**Dataset rows**
_____
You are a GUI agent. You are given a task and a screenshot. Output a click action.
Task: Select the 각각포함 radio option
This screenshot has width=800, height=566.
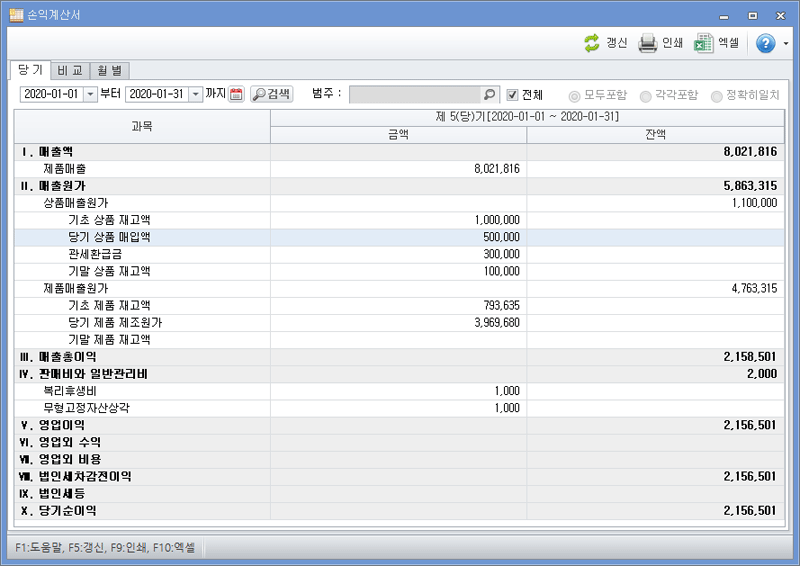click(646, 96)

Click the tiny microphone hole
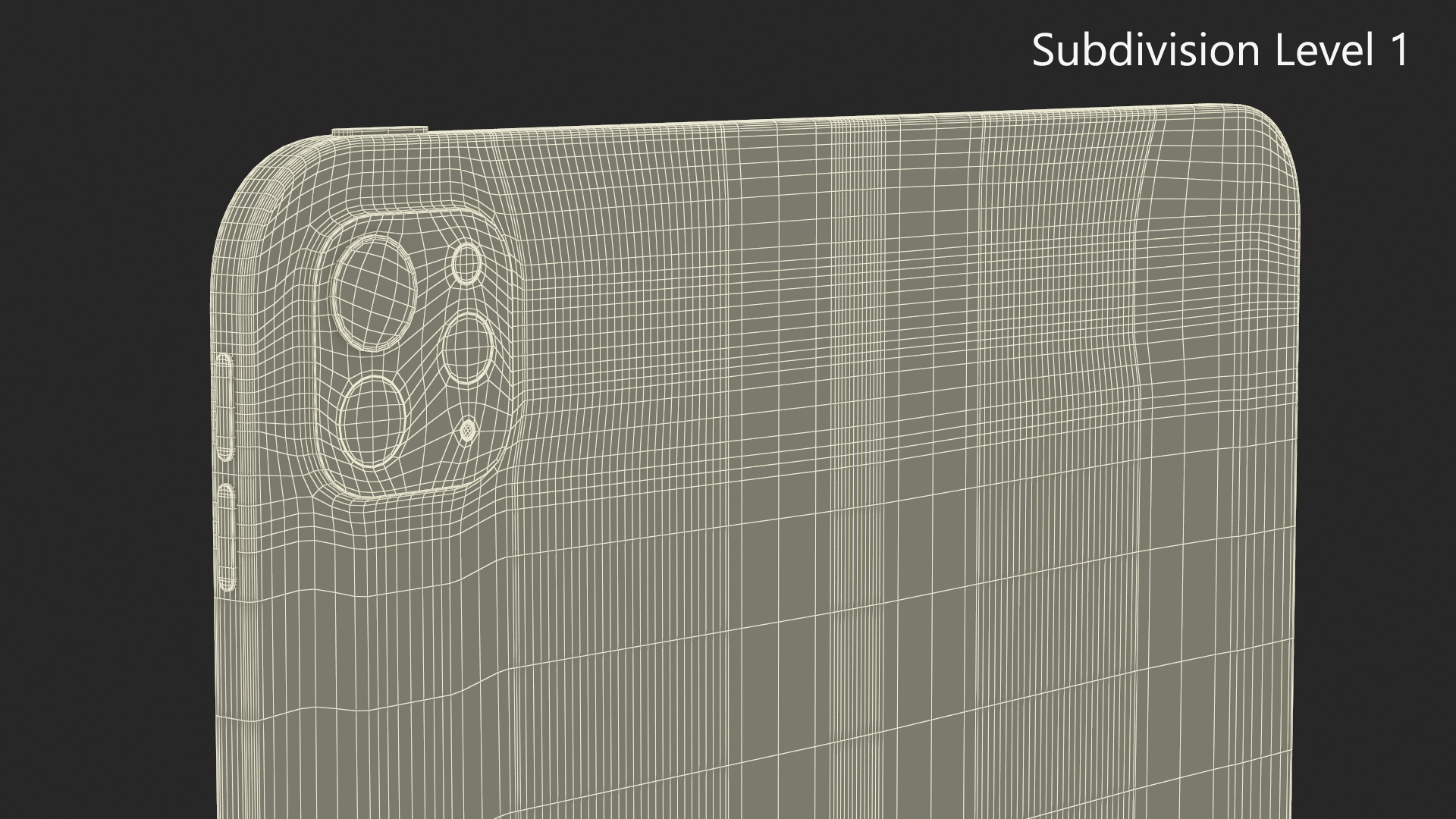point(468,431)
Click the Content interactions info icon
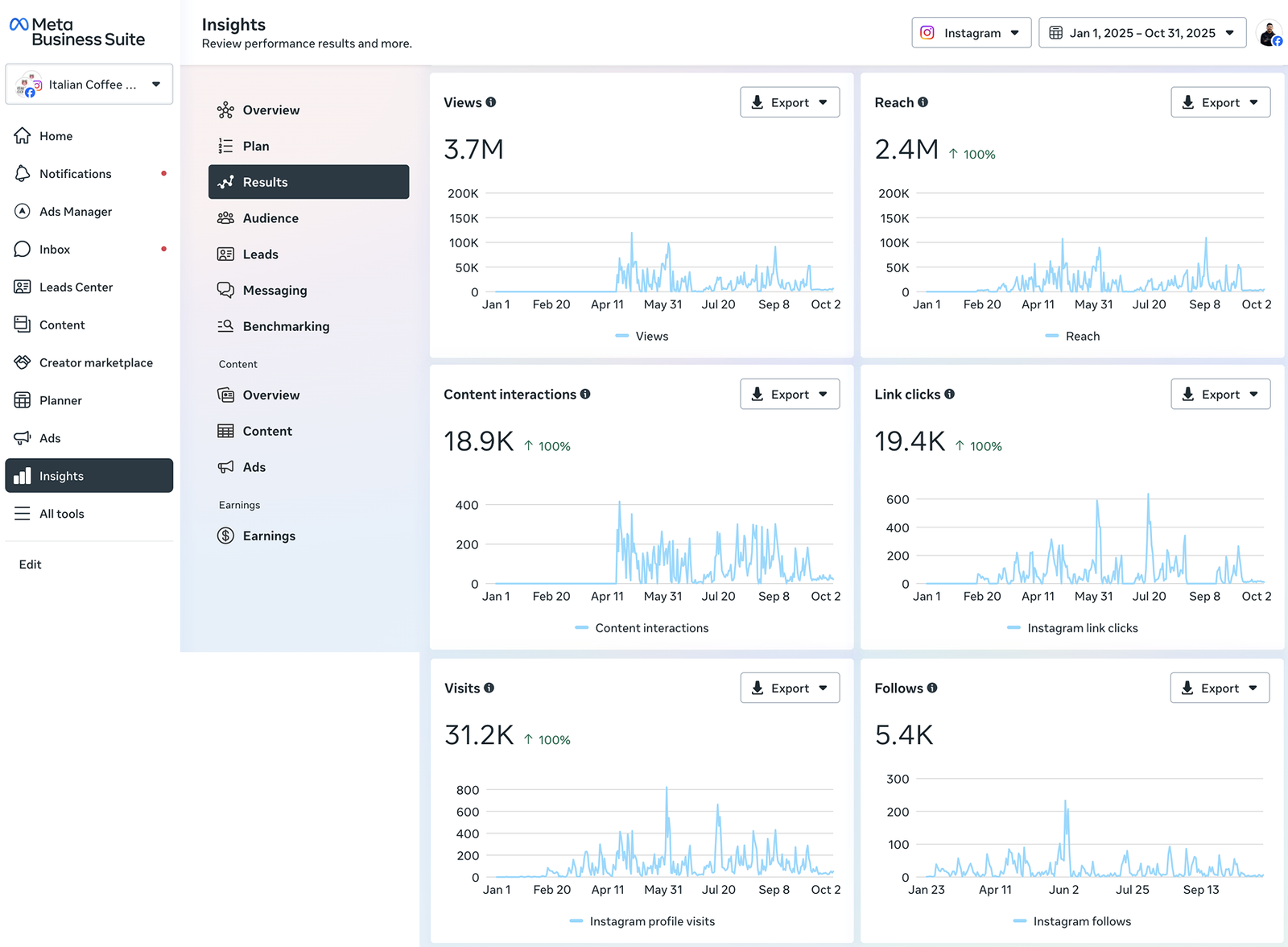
_____
Copy out all of the data above, substituting "screen image" for every "screenshot" and leaving everything else as it is. Leave out the pictures.

You are a GUI agent. You are given a task and a screen image. Output a click action.
Task: Select the 각각포함 radio option
This screen image has width=800, height=566.
click(646, 96)

Click the tiny microphone hole
point(468,431)
Click the Content interactions info icon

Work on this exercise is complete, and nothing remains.